● **Task goal**: In the entries below, find the line with "How do I perform: Select" and print exactly every line from there up to and including the line with "Task: Click the green Login button", with no other lines.
____ Provided data
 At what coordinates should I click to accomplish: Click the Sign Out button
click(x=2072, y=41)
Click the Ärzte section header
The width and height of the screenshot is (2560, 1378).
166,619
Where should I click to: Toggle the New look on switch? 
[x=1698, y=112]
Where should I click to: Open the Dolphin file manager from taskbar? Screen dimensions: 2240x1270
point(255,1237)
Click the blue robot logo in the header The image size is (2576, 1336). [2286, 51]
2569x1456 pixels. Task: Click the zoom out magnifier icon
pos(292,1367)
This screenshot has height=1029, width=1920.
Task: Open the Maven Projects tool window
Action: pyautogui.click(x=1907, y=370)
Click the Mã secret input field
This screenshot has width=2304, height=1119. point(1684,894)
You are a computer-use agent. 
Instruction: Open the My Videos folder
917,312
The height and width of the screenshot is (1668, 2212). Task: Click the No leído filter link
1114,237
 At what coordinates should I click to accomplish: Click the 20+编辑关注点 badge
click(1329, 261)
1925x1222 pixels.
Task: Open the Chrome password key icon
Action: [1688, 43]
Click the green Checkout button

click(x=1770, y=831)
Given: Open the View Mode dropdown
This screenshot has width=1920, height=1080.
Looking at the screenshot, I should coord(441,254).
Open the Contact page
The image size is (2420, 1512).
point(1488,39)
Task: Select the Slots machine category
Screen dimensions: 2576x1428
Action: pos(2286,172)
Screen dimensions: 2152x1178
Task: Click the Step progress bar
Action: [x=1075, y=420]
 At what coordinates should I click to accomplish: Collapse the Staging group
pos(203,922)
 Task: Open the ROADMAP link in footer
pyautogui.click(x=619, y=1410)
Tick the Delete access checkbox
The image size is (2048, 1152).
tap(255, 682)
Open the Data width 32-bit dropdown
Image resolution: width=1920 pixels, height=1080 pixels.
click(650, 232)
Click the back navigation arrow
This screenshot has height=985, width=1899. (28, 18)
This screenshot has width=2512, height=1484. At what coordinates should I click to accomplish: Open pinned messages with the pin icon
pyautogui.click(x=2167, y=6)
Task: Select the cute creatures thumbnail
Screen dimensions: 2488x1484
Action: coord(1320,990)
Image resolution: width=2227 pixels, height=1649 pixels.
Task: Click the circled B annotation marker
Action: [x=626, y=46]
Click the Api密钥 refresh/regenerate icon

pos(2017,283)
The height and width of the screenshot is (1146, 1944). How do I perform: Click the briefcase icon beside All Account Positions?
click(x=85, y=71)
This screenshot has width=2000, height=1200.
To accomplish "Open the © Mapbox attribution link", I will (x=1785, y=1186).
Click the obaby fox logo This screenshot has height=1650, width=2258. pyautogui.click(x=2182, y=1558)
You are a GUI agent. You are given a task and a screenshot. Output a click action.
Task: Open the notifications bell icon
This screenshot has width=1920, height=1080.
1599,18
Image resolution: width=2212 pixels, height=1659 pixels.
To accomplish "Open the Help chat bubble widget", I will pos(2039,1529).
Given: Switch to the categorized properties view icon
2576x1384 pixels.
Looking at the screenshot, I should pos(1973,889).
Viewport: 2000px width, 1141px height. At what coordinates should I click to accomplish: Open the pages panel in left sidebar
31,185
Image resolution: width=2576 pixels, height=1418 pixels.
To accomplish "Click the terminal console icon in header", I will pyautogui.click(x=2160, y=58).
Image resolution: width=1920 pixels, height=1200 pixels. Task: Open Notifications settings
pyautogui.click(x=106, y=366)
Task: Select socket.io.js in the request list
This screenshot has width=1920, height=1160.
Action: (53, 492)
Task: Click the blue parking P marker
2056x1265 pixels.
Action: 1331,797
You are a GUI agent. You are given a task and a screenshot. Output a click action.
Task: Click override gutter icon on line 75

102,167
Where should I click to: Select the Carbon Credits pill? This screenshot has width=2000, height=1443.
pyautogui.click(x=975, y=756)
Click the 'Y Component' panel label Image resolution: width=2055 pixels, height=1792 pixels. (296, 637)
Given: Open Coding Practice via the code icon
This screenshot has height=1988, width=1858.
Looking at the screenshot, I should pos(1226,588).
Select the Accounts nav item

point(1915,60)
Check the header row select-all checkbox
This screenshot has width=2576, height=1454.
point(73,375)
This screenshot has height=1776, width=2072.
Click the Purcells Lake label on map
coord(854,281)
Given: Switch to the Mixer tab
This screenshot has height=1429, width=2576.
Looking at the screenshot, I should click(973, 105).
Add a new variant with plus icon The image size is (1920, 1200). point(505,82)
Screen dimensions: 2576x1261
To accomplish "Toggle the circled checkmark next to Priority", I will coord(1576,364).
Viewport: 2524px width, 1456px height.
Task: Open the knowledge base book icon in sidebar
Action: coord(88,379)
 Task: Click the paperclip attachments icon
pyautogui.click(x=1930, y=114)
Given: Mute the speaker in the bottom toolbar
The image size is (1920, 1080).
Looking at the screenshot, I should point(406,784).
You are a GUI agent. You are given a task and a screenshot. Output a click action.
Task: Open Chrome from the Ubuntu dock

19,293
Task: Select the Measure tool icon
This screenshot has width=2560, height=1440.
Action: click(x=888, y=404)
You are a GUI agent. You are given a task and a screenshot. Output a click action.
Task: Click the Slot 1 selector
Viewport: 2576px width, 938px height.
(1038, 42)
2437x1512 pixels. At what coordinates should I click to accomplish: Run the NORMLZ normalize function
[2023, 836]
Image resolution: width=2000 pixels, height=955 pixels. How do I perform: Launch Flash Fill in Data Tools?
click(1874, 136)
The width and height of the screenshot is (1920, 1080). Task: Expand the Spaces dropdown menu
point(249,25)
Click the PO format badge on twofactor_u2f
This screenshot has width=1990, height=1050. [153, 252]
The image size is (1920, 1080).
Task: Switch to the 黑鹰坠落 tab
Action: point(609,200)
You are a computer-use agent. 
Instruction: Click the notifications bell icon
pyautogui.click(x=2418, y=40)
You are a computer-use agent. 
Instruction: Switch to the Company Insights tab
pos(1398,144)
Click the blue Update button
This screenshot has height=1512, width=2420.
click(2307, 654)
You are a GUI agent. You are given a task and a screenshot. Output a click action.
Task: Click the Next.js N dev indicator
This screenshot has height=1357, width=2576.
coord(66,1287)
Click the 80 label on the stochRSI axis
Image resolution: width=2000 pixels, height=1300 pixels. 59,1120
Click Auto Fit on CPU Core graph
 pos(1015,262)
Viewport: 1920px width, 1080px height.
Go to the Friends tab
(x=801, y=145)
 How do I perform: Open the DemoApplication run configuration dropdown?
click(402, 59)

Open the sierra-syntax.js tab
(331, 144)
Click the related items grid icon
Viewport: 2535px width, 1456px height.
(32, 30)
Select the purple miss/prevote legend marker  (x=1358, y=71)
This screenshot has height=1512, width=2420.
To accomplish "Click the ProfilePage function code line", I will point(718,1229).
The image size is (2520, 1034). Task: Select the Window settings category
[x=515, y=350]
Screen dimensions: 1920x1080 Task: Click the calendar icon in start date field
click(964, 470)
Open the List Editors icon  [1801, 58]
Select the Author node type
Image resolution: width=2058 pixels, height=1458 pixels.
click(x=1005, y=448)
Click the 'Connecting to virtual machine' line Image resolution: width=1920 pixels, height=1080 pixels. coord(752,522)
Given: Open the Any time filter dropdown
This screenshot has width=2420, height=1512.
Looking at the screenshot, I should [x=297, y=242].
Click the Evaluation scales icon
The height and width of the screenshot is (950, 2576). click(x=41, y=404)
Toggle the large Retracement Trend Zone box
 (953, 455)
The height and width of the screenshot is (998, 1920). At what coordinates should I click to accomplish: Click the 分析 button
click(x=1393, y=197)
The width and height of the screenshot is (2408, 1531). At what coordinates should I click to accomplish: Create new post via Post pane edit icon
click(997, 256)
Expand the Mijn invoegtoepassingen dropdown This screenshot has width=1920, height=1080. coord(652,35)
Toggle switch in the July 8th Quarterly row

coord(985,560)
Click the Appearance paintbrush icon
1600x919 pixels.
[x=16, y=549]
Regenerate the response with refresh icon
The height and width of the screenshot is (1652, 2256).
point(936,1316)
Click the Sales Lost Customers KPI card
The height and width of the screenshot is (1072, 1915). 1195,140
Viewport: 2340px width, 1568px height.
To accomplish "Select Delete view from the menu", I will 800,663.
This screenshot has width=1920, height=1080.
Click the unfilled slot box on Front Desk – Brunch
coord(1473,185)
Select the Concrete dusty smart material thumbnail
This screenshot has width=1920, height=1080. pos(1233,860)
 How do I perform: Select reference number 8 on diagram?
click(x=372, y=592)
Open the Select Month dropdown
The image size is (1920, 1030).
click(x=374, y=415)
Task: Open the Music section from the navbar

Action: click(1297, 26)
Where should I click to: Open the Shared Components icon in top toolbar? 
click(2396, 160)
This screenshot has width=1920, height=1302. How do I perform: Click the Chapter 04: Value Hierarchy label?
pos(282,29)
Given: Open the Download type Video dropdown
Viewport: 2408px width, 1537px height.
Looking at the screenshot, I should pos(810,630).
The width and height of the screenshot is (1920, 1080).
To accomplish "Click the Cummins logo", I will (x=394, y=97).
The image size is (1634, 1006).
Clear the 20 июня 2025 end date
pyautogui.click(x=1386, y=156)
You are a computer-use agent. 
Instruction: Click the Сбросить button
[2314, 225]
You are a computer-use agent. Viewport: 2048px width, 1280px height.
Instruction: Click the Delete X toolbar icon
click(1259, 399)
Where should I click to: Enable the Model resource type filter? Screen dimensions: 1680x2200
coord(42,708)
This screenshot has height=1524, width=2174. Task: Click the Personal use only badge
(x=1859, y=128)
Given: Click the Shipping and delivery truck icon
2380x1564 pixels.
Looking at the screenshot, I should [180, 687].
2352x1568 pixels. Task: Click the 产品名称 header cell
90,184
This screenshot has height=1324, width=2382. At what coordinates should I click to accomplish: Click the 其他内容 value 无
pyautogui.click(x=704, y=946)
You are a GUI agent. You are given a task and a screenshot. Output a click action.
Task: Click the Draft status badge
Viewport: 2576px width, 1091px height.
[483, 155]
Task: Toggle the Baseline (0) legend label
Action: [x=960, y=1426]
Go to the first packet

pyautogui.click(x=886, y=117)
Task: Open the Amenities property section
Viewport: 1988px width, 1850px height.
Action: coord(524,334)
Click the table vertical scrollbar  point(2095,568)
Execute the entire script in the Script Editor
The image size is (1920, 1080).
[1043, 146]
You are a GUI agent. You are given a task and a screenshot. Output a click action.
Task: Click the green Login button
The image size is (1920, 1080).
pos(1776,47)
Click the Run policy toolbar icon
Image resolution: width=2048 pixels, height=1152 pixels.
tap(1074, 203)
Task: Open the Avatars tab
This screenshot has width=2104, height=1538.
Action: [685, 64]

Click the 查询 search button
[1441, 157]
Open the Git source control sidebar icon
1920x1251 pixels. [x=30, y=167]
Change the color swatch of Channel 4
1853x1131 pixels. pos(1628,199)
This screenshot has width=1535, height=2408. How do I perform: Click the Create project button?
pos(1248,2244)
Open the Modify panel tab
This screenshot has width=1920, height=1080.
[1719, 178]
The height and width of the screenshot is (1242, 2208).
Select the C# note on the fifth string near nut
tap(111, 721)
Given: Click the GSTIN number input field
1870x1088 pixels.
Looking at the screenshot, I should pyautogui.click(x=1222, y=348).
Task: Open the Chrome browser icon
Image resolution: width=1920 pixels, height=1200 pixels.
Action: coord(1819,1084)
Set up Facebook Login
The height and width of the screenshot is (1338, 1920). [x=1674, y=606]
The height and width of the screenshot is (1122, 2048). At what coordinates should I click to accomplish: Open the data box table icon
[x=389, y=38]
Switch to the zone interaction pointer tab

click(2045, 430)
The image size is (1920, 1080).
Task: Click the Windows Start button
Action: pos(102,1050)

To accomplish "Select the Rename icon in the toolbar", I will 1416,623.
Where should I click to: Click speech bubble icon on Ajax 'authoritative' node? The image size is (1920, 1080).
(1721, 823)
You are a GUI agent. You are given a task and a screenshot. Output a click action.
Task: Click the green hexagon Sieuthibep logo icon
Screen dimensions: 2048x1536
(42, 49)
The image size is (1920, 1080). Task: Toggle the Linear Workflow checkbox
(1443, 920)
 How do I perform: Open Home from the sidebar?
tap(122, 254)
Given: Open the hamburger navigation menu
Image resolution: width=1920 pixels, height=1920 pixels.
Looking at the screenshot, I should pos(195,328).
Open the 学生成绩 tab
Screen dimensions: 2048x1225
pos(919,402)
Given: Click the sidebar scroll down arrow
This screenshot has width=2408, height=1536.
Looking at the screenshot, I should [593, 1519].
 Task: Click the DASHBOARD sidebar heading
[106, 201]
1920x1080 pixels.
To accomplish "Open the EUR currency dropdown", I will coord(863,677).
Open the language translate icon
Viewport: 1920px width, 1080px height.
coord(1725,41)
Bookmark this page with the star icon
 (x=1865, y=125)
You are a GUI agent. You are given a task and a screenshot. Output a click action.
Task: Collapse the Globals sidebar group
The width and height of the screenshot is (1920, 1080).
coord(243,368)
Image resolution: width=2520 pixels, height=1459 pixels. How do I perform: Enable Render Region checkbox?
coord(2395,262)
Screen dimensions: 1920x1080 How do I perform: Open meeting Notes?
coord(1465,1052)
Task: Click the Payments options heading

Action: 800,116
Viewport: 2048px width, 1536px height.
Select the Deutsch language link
________
● **Completed exercise**:
 How do I perform: Select reference number 8 on diagram?
click(x=372, y=592)
Open the Select Month dropdown
The image size is (1920, 1030).
click(x=374, y=415)
Task: Open the Music section from the navbar

Action: click(1297, 26)
Where should I click to: Open the Shared Components icon in top toolbar? 
click(2396, 160)
This screenshot has width=1920, height=1302. How do I perform: Click the Chapter 04: Value Hierarchy label?
pos(282,29)
Given: Open the Download type Video dropdown
Viewport: 2408px width, 1537px height.
Looking at the screenshot, I should pos(810,630).
The width and height of the screenshot is (1920, 1080).
To accomplish "Click the Cummins logo", I will (x=394, y=97).
The image size is (1634, 1006).
Clear the 20 июня 2025 end date
pyautogui.click(x=1386, y=156)
You are a computer-use agent. 
Instruction: Click the Сбросить button
[2314, 225]
You are a computer-use agent. Viewport: 2048px width, 1280px height.
Instruction: Click the Delete X toolbar icon
click(1259, 399)
Where should I click to: Enable the Model resource type filter? Screen dimensions: 1680x2200
coord(42,708)
This screenshot has height=1524, width=2174. Task: Click the Personal use only badge
(x=1859, y=128)
Given: Click the Shipping and delivery truck icon
2380x1564 pixels.
Looking at the screenshot, I should [180, 687].
2352x1568 pixels. Task: Click the 产品名称 header cell
90,184
This screenshot has height=1324, width=2382. At what coordinates should I click to accomplish: Click the 其他内容 value 无
pyautogui.click(x=704, y=946)
You are a GUI agent. You are given a task and a screenshot. Output a click action.
Task: Click the Draft status badge
Viewport: 2576px width, 1091px height.
[483, 155]
Task: Toggle the Baseline (0) legend label
Action: [x=960, y=1426]
Go to the first packet

pyautogui.click(x=886, y=117)
Task: Open the Amenities property section
Viewport: 1988px width, 1850px height.
Action: coord(524,334)
Click the table vertical scrollbar  point(2095,568)
Execute the entire script in the Script Editor
The image size is (1920, 1080).
[1043, 146]
You are a GUI agent. You are given a task and a screenshot. Output a click action.
Task: Click the green Login button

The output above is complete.